News | Minnesota Vikings – vikings.com

New Stadium Webcam Pausing for Relocation

The high-tech camera that has offered a live stream from the southeast corner of the new Vikings stadium during the first year of construction will go off-line Friday for relocation.

The progress on that side of the stadium has soared past the sightline into the stadium, so the camera will be moved to a west-to-east vantage that will eventually allow fans to see installation of the world's largest pivoting glass doors. 

The live stream camera has been one of three EarthCam cameras to document the realization of the bold, iconic design.

The first escalator was installed last week at the new Vikings stadium.

The other two views since the Dec. 3, 2013 groundbreaking included a 10-gigapixel camera mounted on the Guthrie Theater that takes a time-lapse, profile photo from the north side of the stadium and a high-angle camera on the U.S. Bank building that looks from west to east to take a photo every 15 minutes of the overall project site, including demolition of the Metrodome.

Vikings Owner/President Mark Wilf said the Vikings have enjoyed the opportunity to show fans around the country and globe the progress of the new stadium through use of the webcams. 
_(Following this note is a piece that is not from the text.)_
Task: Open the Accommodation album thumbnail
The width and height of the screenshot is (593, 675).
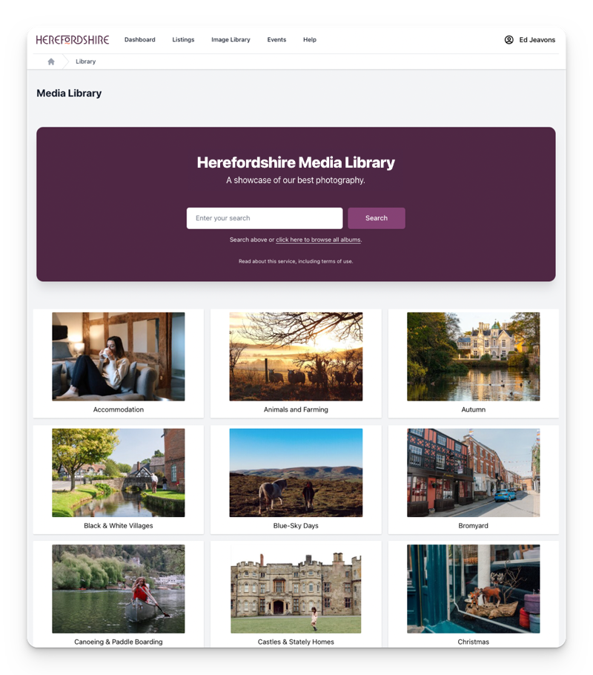Action: [x=118, y=357]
"Technology is allowing us to chronicle construction of what is going to be the premier sports building in this country," Wilf said. "The progress in the past year has been great, thanks to dedicated construction workers, and we are excited to continue tracking the largest construction project in Minnesota history."
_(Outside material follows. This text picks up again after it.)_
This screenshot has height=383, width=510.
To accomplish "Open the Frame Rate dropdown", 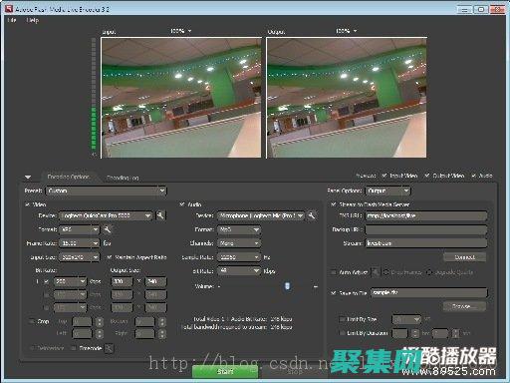I will (80, 243).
A panel of judges and producers recently named the stadium webcam collaboration as one of EarthCam's "25 Most Interesting Webcams for 2014" out of thousands of nominees. Other winners included cameras on the International Space Station, atop the Washington Monument and the World Trade Center Cams.
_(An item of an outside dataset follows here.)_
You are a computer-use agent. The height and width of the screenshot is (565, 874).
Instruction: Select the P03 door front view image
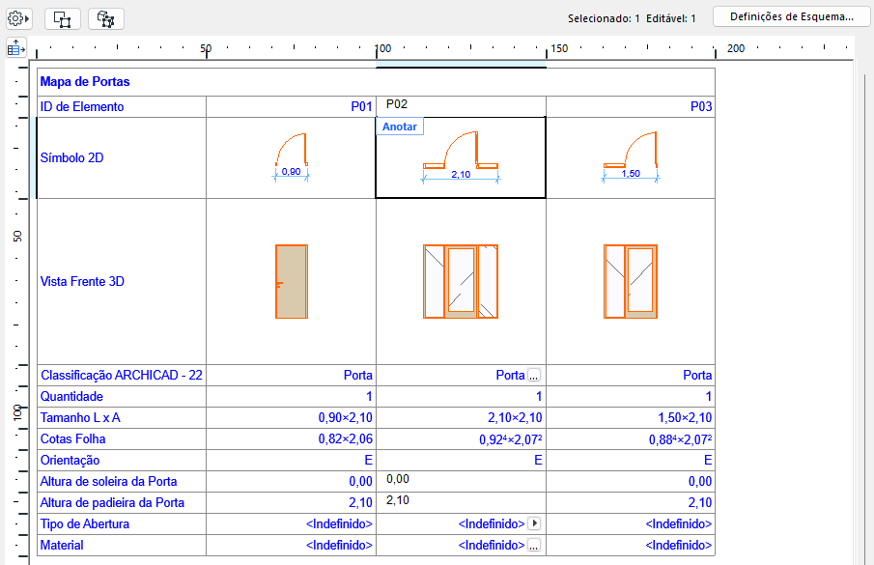631,281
The cameras on the Guthrie and U.S. Bank buildings will remain during relocation of the live stream cam, and there are plans for new views.

A high-resolution camera will be installed on the upper bowl of the new stadium to chronicle the progress with an archived photo every 15 minutes and provide time-lapse videos. That camera will remain through the Vikings first regular season home game of 2016. Additionally, there are plans to place live streaming cameras inside various rooms such as a suite, a club space and the locker room in the summer of 2015.

"This is a construction project that is historic in the state of Minnesota," Executive Producer of Vikings Entertainment Network Bryan Harper said. "It is our responsibility to chronicle this project as extensively as possible, and while doing that, offer incredible views to our fans."